Ist es ein Risiko, das jemand Reverse Engineering betreibt und seinen eigenen Code-Generator schreibt?
Ist es ein Risiko, dass jemand die Java-Anwendung patcht und den Nutzungscheck ausbaut?
etc.
Kann natürlich sein, aber macht durchaus kein Sinn, da der Endkunde i.d.R. die Software nicht hat.
Ich bräuchte aber einen private Key pro "Anbieter".

"Anbieter = derjenige, der das Gerät verleiht"
"Endkunde = derjenige, der ein Foto etc. macht"
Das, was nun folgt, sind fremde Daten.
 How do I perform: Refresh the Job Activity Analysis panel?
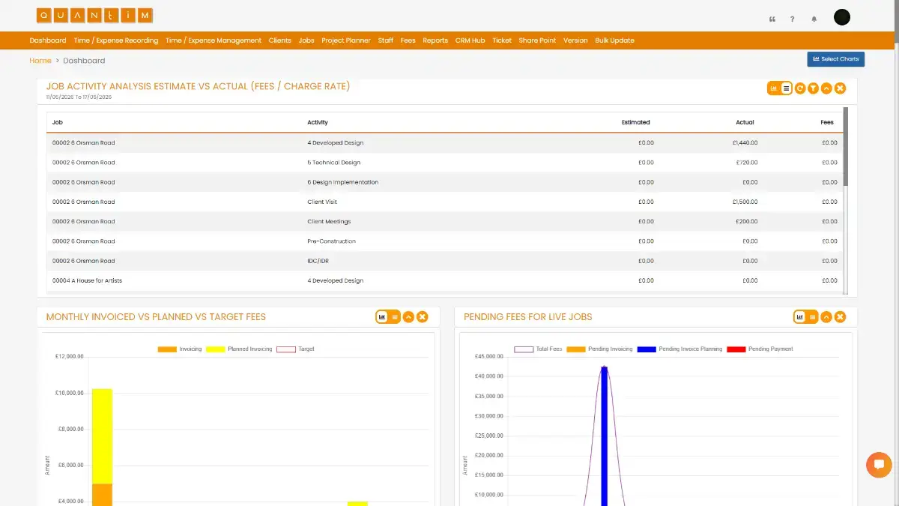point(800,88)
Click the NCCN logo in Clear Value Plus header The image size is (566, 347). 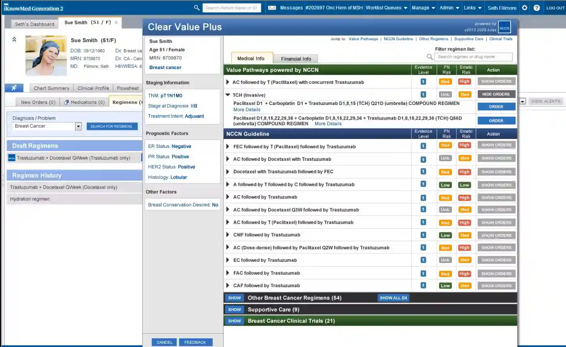click(x=504, y=28)
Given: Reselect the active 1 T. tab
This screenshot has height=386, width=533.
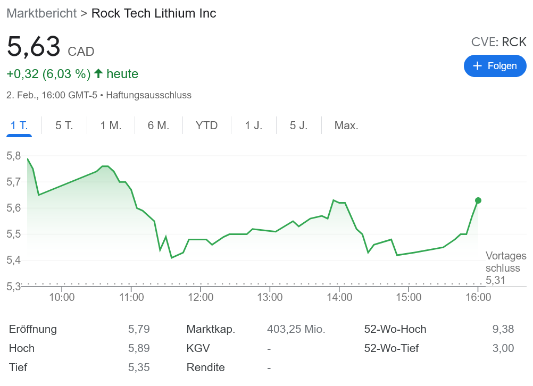Looking at the screenshot, I should pyautogui.click(x=19, y=125).
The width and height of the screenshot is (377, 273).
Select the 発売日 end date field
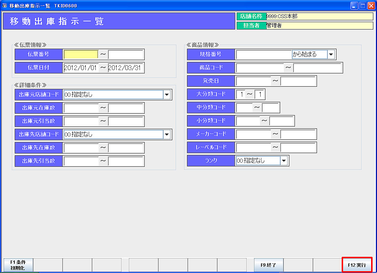point(298,81)

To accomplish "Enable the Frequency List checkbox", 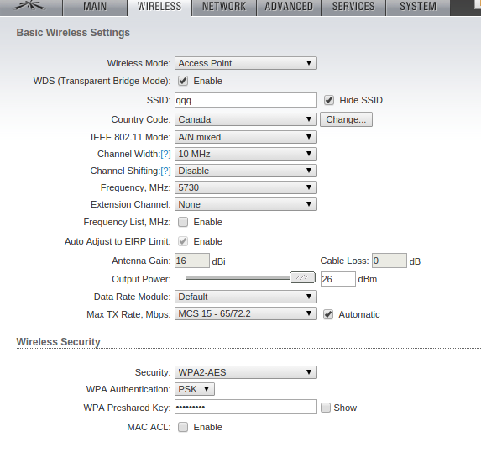I will [x=183, y=222].
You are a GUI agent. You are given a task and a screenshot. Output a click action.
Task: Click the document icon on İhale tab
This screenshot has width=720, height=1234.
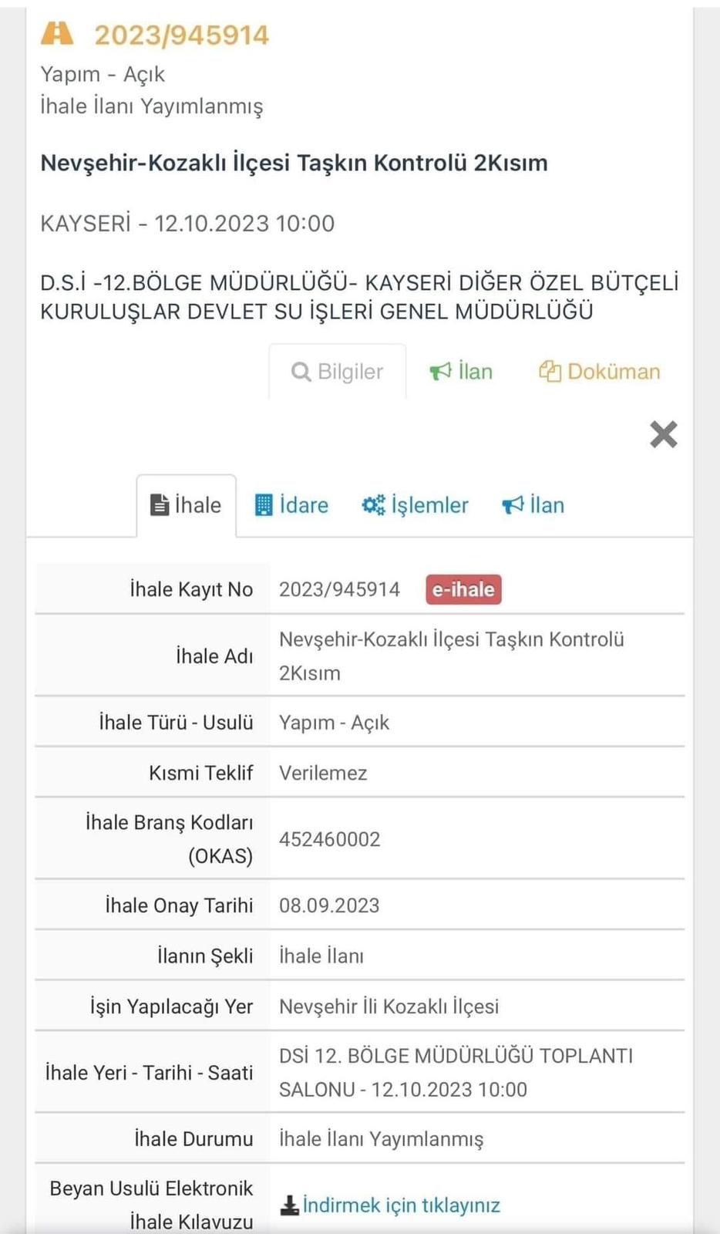(x=160, y=505)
Der Vorschlag mit dem QR Code gefällt mir.
Endkunde scannt der QR Code, kauf sich einen Code. Bekommt einen QR Code zurück, hält diesen an den Fotoapparat und wird dann wieder freigeschaltet.
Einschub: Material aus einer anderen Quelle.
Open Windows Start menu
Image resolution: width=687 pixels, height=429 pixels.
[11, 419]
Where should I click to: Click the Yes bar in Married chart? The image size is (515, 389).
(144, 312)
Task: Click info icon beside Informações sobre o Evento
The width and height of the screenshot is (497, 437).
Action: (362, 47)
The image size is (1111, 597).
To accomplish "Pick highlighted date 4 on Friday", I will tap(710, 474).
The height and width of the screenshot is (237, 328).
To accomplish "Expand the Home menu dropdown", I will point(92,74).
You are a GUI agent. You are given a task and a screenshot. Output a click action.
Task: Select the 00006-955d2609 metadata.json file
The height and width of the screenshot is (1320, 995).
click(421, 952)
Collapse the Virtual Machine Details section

Ich könnte mir es so vorstellen:
- Anbieter kauft sich eine Lizenz.
Dabei wird eine UniqueID für das Gerät ermittelt (Motherboard, Mac Adresse bspw.). Zusätzlich wird ein private Key erstellt, der zum einen auf der Server - Applikation, als auch auf der Software, die auf dem Gerät läuft gespeichert wird.

Ich sehe folgende Informationen, die über den Code abrufbar sein sollen.
Diese Informationen müsste ich dann irgendwie über den Code beziehen:
  • Zeitabhängig - Nutzung für weitere 30 Minuten möglich
  • GeräteID
  • Anzahl an Fotosequenzen (anstatt zeitabhängig)

Nun hierzu ein paar Fragen:
1) Wie mache ich das mit dem Code, der mit dann diese Infos zurückgibt, die ich dann entsprechend auslesen kann?